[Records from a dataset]
# # # # # # #

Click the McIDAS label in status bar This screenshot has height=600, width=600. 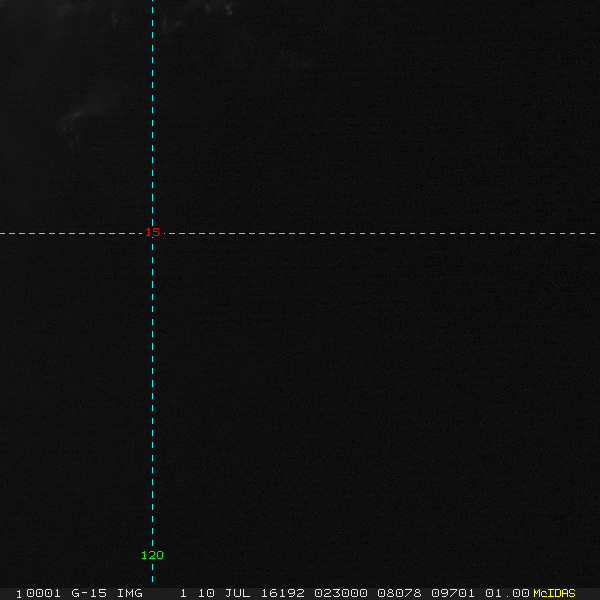[554, 593]
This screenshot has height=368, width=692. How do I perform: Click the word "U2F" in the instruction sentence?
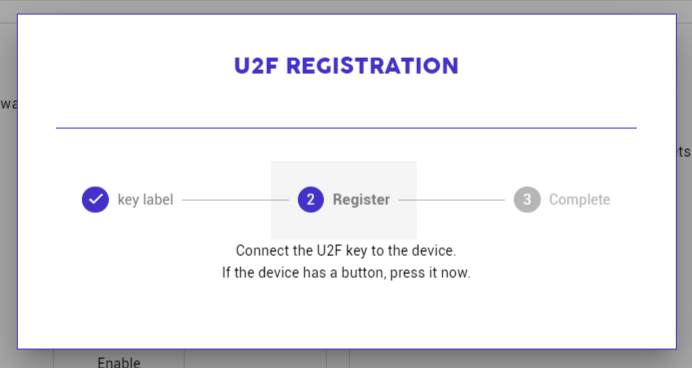(x=329, y=251)
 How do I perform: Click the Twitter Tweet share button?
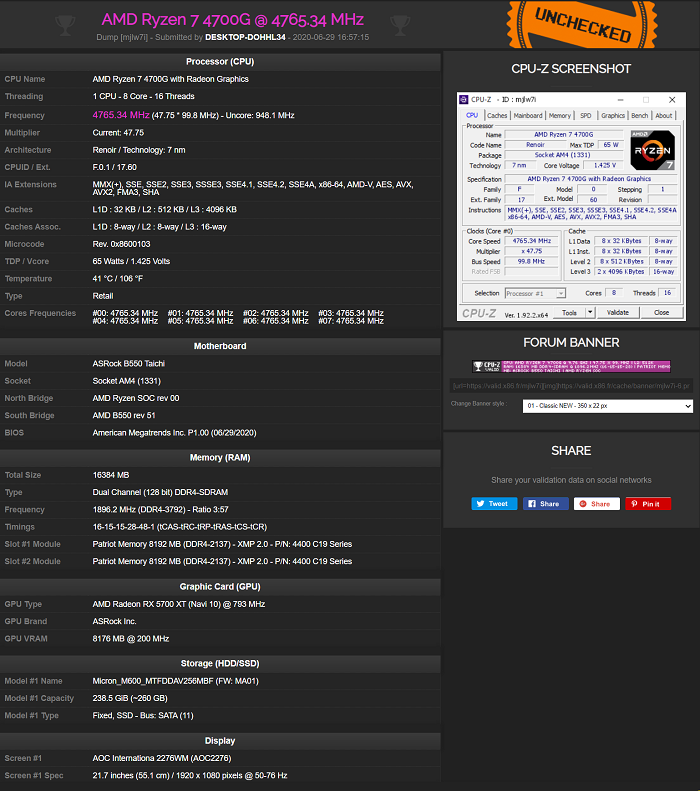494,504
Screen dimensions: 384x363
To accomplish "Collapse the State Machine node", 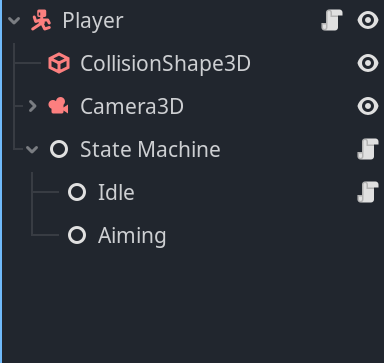I will (32, 149).
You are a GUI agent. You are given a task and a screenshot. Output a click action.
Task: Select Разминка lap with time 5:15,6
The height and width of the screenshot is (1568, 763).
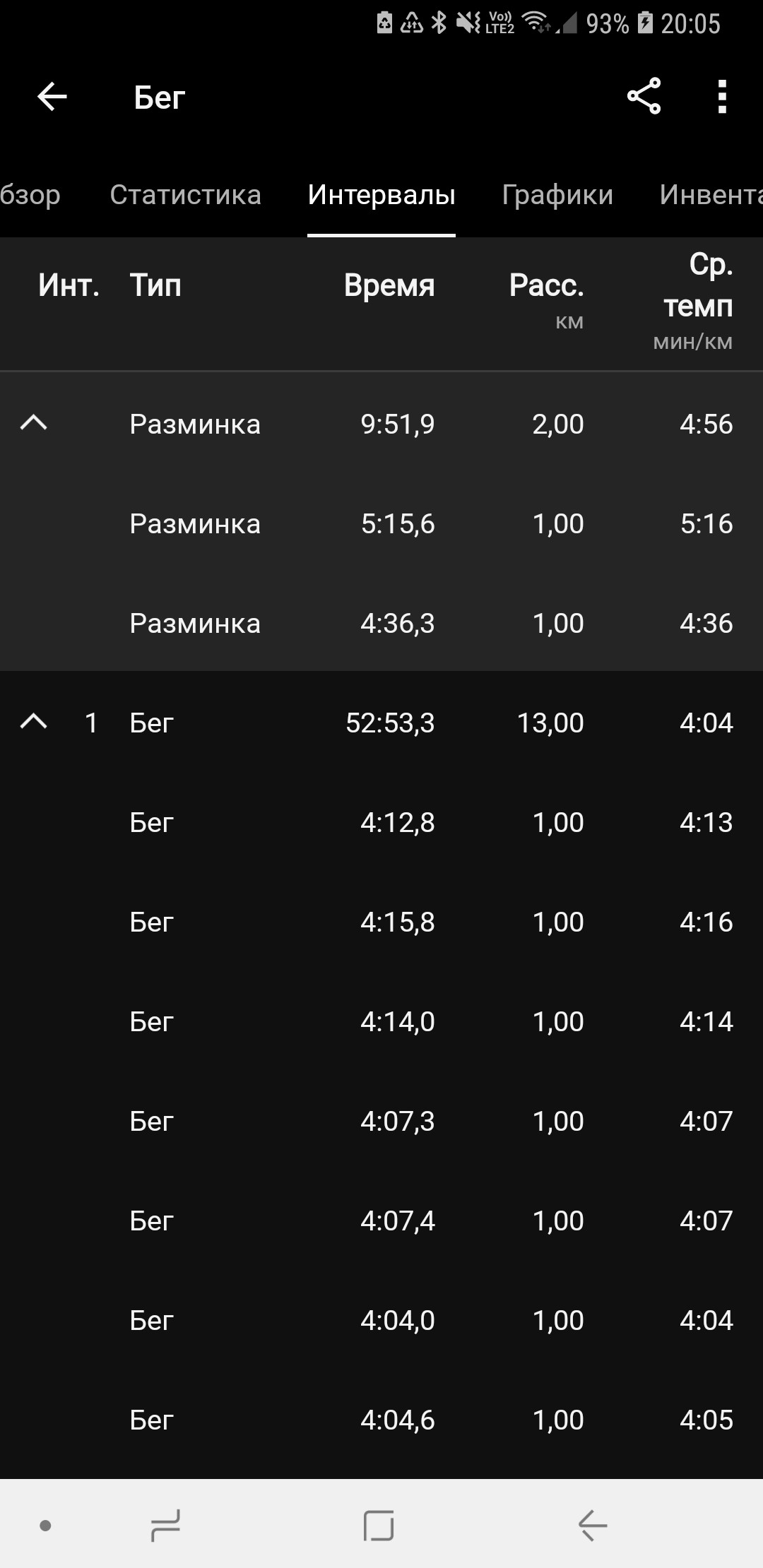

# # # # # # #

An exact copy is required of the lines from the one holding "Task: Select Разминка lap with time 5:15,6" to the end of the entries above, both included; no pictures belong in it.

Output |
Task: Select Разминка lap with time 5:15,6
The height and width of the screenshot is (1568, 763).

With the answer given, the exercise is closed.